Учебный план в этот период практически не изменился. Особое внимание попрежнему уделялось военной подготовке и немецкому языку. Нашел свое отражение в содержании лекций исторический момент, наполняя каждое занятие патриотическими настроениями.

Достаточно насыщенной была педагогическая практика студентов. Традиционно она состояла в просмотре показательных уроков, которые давали лучшие учителя города и методисты, затем студенты сами проводили пробные занятия, после чего давали ответственные уроки, по результатам которых ставились оценки о прохождении практики. Кроме того, практиканты занимались внешкольной воспитательной работой. Проводились следующие мероприятия: беседы и политинформации, классные собрания, посещение госпиталей и людей на дому, организация кружков, выпуск стенгазет

1 Отчет за 1943-1944 учебный год // АО АОМ. Ф. 10. Оп. 1. Д. 16. Л. 2.

309

и альбомов, оформление классов, занятия с неуспевающими, массовые мероприятия (походы в кино, театр, музей), дежурство и т.п.

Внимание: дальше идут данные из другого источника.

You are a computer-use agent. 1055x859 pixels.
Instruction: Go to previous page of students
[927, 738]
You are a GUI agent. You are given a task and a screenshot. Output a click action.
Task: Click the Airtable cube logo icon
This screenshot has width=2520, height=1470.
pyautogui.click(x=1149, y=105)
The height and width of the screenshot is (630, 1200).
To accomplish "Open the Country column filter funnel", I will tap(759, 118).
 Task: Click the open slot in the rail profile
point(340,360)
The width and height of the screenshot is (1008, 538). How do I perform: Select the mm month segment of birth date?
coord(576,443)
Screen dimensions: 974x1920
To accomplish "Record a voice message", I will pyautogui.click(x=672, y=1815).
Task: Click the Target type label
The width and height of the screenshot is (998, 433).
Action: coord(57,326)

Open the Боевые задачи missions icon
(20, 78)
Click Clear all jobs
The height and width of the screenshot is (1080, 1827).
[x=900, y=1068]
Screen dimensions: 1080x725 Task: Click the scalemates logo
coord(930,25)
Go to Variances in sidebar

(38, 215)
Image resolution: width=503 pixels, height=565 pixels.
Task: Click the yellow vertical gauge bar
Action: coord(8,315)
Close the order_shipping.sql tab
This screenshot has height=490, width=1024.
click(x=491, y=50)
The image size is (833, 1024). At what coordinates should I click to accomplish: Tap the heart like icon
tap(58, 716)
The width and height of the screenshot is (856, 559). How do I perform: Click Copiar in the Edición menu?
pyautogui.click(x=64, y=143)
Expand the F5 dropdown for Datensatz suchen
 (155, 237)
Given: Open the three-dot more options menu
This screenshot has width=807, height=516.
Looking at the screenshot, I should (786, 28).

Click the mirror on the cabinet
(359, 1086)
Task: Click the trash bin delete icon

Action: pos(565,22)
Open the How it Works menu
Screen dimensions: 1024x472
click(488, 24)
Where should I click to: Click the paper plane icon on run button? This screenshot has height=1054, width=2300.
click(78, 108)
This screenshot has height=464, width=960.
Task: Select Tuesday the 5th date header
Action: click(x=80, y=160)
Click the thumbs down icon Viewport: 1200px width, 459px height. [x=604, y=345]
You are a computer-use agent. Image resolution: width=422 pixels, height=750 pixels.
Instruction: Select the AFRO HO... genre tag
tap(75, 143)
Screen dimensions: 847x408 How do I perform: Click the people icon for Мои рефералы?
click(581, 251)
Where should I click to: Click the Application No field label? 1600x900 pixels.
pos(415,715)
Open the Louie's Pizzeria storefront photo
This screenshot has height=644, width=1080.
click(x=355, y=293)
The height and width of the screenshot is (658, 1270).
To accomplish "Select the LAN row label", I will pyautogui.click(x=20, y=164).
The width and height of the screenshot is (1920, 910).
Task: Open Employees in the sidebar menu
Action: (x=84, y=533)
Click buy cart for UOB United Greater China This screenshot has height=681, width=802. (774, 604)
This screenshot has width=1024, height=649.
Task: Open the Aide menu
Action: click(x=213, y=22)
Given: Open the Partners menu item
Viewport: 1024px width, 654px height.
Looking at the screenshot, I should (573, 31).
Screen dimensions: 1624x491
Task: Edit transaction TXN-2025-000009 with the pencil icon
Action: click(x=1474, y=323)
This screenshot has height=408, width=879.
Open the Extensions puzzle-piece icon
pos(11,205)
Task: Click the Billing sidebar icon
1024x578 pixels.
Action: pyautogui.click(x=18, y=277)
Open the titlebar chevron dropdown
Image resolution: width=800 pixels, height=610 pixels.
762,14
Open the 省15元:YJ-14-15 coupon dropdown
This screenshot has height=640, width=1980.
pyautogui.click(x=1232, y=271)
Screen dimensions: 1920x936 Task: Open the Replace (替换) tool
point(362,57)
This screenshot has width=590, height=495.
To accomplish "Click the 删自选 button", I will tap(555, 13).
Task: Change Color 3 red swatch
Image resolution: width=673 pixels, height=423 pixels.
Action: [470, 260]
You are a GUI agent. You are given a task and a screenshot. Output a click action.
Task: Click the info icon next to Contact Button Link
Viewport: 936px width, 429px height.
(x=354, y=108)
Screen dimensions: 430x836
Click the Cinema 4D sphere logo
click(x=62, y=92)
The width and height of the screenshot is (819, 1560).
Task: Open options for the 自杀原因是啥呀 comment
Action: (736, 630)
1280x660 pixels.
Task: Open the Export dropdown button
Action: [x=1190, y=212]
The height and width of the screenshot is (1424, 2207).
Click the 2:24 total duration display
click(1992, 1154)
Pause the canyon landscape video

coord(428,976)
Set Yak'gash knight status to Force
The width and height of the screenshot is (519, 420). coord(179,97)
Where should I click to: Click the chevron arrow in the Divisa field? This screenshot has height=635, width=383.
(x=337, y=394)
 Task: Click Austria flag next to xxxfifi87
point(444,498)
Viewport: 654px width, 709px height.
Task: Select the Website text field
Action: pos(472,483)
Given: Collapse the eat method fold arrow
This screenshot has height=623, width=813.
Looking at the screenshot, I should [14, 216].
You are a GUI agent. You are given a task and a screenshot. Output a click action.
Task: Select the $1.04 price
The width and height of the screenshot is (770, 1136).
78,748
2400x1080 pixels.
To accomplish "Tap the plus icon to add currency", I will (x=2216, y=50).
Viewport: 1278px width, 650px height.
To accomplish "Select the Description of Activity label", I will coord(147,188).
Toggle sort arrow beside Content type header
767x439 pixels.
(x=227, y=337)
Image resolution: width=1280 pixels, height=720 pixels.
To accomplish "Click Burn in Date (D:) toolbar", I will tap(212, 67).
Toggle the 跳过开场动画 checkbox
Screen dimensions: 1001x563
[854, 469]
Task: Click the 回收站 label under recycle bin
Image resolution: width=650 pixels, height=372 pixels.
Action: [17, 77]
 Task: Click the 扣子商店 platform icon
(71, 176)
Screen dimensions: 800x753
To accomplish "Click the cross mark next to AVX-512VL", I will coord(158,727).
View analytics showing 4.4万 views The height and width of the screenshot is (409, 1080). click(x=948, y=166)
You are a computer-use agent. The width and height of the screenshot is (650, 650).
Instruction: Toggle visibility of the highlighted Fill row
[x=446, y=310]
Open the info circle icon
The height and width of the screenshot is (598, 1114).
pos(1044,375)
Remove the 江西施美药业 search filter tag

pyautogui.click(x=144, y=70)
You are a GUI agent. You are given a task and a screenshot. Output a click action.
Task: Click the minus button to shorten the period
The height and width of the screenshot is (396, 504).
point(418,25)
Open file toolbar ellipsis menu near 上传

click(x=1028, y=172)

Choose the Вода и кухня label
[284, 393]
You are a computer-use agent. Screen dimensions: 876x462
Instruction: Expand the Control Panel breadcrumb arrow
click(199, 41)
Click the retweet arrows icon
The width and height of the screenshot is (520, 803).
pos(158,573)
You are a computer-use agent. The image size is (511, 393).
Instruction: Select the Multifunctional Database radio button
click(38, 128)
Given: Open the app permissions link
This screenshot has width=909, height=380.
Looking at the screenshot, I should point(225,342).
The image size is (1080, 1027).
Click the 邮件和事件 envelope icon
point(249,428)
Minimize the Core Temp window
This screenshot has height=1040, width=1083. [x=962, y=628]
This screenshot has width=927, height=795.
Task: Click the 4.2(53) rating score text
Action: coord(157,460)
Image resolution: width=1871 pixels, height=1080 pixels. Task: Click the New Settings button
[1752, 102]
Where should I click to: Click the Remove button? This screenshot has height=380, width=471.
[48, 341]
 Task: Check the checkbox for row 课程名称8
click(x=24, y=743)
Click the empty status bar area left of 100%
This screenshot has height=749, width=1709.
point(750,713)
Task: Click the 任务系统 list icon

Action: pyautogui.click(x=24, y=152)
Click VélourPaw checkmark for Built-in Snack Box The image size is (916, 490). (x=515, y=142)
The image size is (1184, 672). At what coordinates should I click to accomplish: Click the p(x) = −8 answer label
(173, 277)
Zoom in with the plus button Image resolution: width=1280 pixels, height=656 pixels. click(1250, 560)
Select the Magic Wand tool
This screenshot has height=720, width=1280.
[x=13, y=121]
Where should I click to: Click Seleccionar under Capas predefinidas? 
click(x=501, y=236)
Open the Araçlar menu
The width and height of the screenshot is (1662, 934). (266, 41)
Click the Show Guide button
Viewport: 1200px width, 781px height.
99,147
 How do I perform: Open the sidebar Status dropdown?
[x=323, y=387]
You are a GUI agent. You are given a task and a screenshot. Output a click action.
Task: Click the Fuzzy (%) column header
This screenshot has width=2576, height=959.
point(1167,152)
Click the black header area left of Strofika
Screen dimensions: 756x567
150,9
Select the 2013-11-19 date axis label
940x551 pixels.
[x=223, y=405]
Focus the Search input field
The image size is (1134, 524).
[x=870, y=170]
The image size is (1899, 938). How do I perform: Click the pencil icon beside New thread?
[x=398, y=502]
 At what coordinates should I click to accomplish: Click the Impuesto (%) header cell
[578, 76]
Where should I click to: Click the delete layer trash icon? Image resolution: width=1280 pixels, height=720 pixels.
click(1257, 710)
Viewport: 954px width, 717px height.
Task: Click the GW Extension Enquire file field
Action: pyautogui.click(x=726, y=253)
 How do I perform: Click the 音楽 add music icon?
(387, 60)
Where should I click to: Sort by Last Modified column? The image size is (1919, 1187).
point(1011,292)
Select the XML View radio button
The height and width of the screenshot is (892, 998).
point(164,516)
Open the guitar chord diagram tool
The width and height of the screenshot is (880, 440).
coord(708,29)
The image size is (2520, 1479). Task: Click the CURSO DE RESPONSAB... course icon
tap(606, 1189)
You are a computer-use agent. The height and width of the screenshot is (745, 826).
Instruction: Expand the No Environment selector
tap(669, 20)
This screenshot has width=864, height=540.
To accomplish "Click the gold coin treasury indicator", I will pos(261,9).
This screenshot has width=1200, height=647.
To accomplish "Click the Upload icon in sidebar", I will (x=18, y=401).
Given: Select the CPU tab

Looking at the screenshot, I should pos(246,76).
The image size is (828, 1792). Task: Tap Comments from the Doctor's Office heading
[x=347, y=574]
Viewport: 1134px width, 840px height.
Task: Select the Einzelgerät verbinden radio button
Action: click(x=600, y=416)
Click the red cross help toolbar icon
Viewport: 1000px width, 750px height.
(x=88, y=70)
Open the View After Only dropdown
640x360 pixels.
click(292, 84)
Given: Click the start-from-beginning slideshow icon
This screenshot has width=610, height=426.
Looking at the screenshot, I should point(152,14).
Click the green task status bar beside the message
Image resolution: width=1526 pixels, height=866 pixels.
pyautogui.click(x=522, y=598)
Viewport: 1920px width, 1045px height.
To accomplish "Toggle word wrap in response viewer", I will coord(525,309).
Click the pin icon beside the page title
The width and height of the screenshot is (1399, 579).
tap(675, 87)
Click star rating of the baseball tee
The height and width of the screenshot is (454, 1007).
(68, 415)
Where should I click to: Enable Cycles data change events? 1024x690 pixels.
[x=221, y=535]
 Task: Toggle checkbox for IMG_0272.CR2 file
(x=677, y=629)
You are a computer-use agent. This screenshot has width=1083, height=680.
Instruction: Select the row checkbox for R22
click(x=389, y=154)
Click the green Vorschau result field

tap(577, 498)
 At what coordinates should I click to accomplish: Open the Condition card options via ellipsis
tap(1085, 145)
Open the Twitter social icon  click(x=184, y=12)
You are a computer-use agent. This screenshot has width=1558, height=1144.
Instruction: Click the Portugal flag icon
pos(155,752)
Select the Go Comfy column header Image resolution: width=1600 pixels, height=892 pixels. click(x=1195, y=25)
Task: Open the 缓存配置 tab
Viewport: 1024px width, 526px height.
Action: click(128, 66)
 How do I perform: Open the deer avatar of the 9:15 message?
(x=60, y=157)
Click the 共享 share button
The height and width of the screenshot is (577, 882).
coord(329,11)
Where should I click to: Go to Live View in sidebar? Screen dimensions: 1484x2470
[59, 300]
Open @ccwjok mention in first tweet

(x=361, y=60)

Одной из главных проблем учебного процесса являлось фактическое отсутствие учебников библиотеке: пособий по элементарной математике было только 3, аналитической геометрии – 4, физике и литературе - по 8. Студентам приходилось распределять время работы с учебником. Зато всегда были доступны газеты «Правда», «Известия», «Комсомольская правда», «Учительская газета».

Темпоральная организация жизни вуза была приблизительно такой: занятия начинались в 8 часов утра и заканчивались в 14 часов. Сотрудники тоже приступали к работе в 8 часов утра, имели обеденный перерыв с 13.30 до 14.00 и завершали работу в 16.30, при этом вводилась регистрация прихода

и ухода на работу.

Библиотека стала работать с 14.00

до 22.00.

Для самостоятельной

работы студентов при институте

создавался

объединенный кабинет самостоятельной работы студентов, который был открыт с 15.30 до 23.30.

В целом структура времени оставалась прежней, но учебный процесс зачастую мог изменяться в зависимости от полученных правительственных заданий (строительство оборонительных укреплений и т.п.) и других мероприятий.

В это время отмечается налаживание более тесных контактов вузов с производственными предприятиями. После учебы, во время каникул студенты работали на промышленных предприятиях города и на колхозных полях. За первый год войны студенты получили от 75 до 130 трудодней. Руководители предприятий стремились всеми мерами закрепить молодых людей, но их основной социальный статус не мог позволить этого. Организации возлагались большие надежды на помощь студентов и преподавателей, и поэтому появился лозунг «Студенчество – на трактор!».

Эпизодическими были посещения госпиталей, развернутых в городе. Встречаются сведения о подшефных госпиталях. Студенты собирали подарки для раненых (художественная литература, карандаши, перья, бумага, кисеты, платочки, воротнички, табак, папиросы и т.п.). Молодые люди навещали госпиталь, как минимум, один-два раза в неделю. Они читали литературу, писали письма, играли с ранеными в настольные игры. Достаточно часто можно было услышать в палатах музыку, поднимающую настроение солдатам. Силами студентов организовывались спектакли и просмотры кинофильмов в самом госпитале. Преподаватели не отставали от своих учеников: они выступали с лекциями для раненых солдат на самые разнообразные темы.